◆ What the exercise asks
Tally the lines below that contain the word "Radio", then give the tally and nothing more.
#### Data extract ####
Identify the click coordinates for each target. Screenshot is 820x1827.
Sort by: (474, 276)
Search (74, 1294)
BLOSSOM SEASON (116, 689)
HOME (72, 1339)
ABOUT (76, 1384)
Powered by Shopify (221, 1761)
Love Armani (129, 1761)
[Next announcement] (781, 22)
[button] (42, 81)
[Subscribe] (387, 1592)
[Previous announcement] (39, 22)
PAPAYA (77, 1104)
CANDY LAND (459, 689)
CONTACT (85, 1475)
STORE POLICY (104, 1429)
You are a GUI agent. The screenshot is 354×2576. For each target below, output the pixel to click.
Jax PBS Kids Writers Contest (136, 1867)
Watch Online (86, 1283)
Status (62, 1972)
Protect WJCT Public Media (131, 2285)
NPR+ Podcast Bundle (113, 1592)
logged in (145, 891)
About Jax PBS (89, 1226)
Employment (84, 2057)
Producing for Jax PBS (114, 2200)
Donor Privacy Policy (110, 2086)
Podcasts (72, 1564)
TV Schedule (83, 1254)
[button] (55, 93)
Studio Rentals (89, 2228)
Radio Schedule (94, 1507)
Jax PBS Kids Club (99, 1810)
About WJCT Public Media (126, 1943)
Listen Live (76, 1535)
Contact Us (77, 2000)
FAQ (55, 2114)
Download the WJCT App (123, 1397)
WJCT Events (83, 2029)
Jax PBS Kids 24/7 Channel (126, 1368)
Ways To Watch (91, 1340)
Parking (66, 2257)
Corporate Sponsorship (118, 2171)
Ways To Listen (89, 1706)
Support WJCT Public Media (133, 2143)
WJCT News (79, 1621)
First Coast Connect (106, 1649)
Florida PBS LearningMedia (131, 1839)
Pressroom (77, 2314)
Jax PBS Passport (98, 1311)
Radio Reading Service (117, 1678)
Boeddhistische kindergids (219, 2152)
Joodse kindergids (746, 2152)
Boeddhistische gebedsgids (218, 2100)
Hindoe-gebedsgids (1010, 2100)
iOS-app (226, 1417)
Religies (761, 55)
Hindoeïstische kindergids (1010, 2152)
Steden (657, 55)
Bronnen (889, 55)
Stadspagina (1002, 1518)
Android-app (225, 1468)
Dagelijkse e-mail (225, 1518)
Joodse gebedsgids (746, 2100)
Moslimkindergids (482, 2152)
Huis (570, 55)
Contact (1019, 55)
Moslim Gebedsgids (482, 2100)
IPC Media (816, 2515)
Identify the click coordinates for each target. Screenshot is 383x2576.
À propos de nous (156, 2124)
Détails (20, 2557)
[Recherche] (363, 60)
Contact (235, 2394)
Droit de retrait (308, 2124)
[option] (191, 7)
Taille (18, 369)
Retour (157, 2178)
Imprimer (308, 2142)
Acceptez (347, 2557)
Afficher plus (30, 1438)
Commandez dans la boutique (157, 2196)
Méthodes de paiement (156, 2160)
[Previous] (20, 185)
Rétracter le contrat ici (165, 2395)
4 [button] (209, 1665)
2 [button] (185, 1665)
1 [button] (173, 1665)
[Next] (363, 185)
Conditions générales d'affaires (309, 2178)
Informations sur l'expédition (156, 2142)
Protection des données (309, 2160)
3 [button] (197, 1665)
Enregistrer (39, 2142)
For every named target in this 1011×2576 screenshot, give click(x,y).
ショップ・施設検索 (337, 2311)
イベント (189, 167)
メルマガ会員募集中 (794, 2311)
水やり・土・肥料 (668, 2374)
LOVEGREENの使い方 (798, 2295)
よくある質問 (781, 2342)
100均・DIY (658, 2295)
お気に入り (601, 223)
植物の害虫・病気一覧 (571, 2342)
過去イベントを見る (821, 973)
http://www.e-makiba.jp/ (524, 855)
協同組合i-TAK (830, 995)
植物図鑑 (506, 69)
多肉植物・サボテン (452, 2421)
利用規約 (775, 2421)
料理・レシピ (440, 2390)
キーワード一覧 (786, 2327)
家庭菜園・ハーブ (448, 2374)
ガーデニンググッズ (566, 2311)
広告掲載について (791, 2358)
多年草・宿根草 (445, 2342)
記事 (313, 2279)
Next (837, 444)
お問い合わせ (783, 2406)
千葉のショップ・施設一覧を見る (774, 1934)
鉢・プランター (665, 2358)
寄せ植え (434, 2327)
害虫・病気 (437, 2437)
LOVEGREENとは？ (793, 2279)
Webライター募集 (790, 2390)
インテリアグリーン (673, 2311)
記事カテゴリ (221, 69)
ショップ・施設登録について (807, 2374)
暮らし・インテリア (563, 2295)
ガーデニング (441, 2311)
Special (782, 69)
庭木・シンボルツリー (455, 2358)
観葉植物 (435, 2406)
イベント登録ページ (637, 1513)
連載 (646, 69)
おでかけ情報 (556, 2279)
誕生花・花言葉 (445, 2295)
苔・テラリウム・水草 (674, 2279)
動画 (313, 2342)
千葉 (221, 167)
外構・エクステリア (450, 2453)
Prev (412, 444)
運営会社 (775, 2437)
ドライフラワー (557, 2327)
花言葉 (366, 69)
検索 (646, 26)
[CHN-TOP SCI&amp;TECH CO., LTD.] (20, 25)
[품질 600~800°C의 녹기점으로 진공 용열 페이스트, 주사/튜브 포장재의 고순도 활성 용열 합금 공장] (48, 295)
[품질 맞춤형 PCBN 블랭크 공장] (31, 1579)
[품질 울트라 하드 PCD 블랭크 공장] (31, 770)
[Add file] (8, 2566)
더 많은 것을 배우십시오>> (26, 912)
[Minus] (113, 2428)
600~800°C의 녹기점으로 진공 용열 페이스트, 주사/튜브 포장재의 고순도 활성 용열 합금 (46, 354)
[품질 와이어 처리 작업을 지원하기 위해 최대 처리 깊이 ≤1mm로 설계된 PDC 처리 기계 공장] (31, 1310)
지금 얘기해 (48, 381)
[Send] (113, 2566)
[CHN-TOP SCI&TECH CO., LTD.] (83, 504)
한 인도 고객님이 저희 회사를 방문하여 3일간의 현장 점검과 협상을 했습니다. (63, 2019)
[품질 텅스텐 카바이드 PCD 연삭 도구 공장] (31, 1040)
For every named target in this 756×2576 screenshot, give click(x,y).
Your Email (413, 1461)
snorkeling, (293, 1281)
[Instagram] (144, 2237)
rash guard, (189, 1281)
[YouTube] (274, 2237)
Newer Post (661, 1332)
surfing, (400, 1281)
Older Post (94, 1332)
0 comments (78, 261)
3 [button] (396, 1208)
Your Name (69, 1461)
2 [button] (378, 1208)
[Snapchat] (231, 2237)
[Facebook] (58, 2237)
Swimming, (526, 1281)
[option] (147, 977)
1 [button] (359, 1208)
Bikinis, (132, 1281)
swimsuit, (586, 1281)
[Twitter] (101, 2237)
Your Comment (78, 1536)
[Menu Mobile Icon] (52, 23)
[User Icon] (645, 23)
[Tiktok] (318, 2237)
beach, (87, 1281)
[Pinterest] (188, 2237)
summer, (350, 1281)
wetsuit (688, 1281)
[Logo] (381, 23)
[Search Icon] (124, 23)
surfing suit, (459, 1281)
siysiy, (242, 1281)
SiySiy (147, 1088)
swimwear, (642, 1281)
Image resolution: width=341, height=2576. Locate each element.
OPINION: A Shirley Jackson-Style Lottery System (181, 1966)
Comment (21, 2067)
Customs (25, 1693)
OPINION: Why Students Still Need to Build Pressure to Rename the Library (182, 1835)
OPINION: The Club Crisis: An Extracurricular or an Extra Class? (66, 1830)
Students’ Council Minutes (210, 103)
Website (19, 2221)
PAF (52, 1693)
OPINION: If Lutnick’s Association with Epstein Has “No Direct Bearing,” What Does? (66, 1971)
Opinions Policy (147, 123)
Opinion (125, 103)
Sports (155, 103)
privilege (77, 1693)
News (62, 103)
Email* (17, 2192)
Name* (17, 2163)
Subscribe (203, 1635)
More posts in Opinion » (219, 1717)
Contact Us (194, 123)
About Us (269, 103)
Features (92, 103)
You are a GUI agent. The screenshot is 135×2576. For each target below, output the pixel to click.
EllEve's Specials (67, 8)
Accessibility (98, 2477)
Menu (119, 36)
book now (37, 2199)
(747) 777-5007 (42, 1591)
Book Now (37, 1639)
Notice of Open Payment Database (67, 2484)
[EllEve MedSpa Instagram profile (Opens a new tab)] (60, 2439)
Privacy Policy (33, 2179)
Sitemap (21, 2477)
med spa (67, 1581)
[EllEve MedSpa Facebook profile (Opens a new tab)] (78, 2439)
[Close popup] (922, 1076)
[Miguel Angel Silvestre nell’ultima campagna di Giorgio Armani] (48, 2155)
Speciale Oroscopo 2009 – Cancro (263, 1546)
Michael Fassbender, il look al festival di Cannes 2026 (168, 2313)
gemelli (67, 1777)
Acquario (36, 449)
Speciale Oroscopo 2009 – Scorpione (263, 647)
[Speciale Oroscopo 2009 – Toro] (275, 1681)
####
◆ Output
2